Email Goes Stale Really Fast - IT Network Failure Proves the Case

Posted by Lee Kirkby on Sat, Feb 9, 2013 @ 12:02 PM

describe the image We had an IT network system failure recently and our email was down for several days due to data corruption.  Over the years the data base to our Exchange email had grown to a pretty big size so running the necessary tools to clean the corruption and recover our system took a long time.  We're talking many hours spread over several days.

Once recovery occured going through the long list of material, up to five days old (covered a weekend) it is really interesting to see how out of date and non mission critical it becomes.  It really shows how fast things move in the current environment and how non urgent much of our email traffic can be.

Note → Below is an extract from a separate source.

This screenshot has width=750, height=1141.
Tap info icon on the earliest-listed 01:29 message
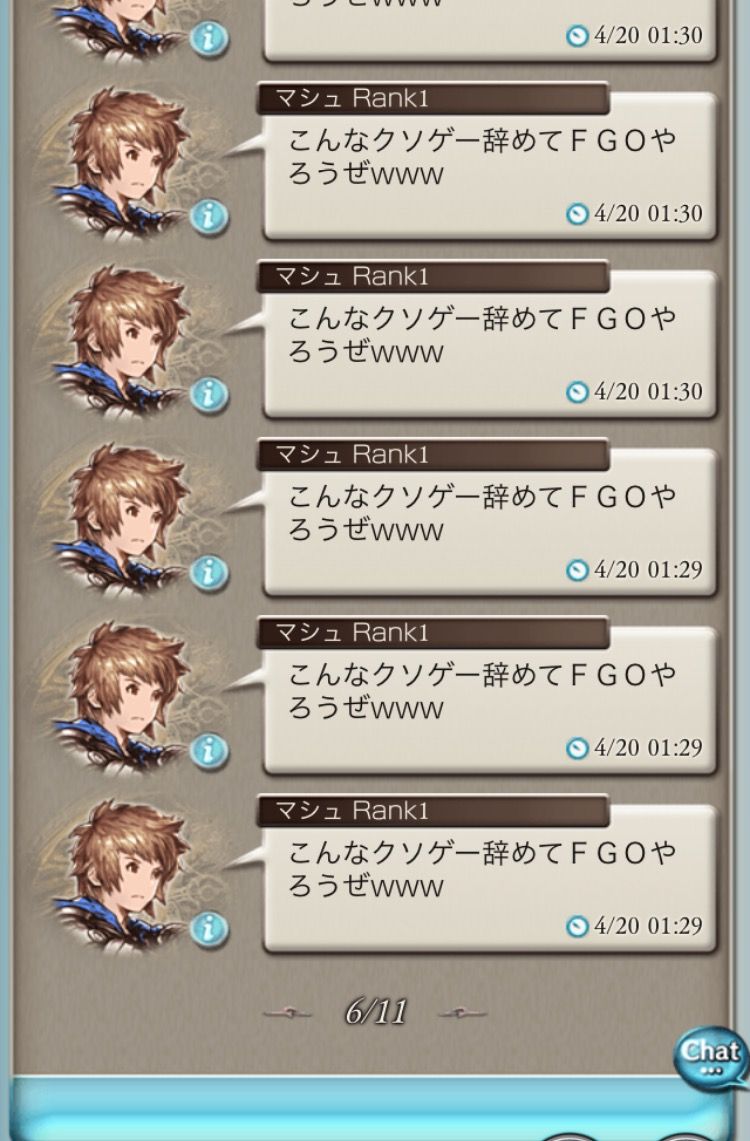209,573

What seems critical at the time of writing quickly becomes stale when seen five days later.

What is the lesson in this?

I think one of the lessons is the push to instant communication that started with email and that has grown with chat and text messaging is largely artificial.  Much of what we deal with 'urgently' is really not important nor urgent at all.  The false sense of urgency makes the communication less compelling.

In discussing this with a colleague today he described how his car was broken into one night just before he headed out on a business trip for four days.  Not having time to get a replacement phone he was without this immediate communication for the duration of his trip.  He was able to get email in the hotel at night, but no constant interruptions, no immediate responses.  The only call he got in the four days (routed through a colleague travelling with him) was from his son and it was not urgent.  This colleague is a senior marketing executive who you would expect really required constant availability.  In his words it was a nice break and in the end the lack of the phone did not affect his performance or those of others at all.

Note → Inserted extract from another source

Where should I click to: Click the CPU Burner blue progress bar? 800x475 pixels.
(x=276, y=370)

Inconvenience is not a critical issue?

During out outage we were able to put in place a few workarounds that helped to mitigate the lack of our system.  Using personal emails and web based tools we were able to accomplish many of the things that would have naturally gravitated to email.  There were items missed and some catchup is natural but the outage was not a total disaster and for a large part we have gotten through it okay.

Of course we will be doing a systems and procedures check to see what we can do to avoid such an occurance in the future.  One thing for sure is we will be altering the way we store back information in emails and attachments to reduce the size of our Exchange data base.

Once a full analysis is done on what caused the outage, we suspect a faulty hard drive in the RAID storage that did not fully fail but introduced corruption into our records, we will be able to put steps in place to avoid such issues.  We will also be able to provide advixe to clients and others who might face similar challenges.

The conclusion that I have come to is that email is generally important but not usually critical.  Missing it for a few hours or even a few days will probably not cause undue harm.  There are exceptions to this, we were really concerned about our support email address and whether we had missed or delayed any support needs because we did not receive the emails on a timely basis, but they are few and with some planning they can be corrected.

How critical is email to your business processes?  Can you function with an interruption?  Has the impact of a failure and prolonged outage been analysed and mitigating plans put in place?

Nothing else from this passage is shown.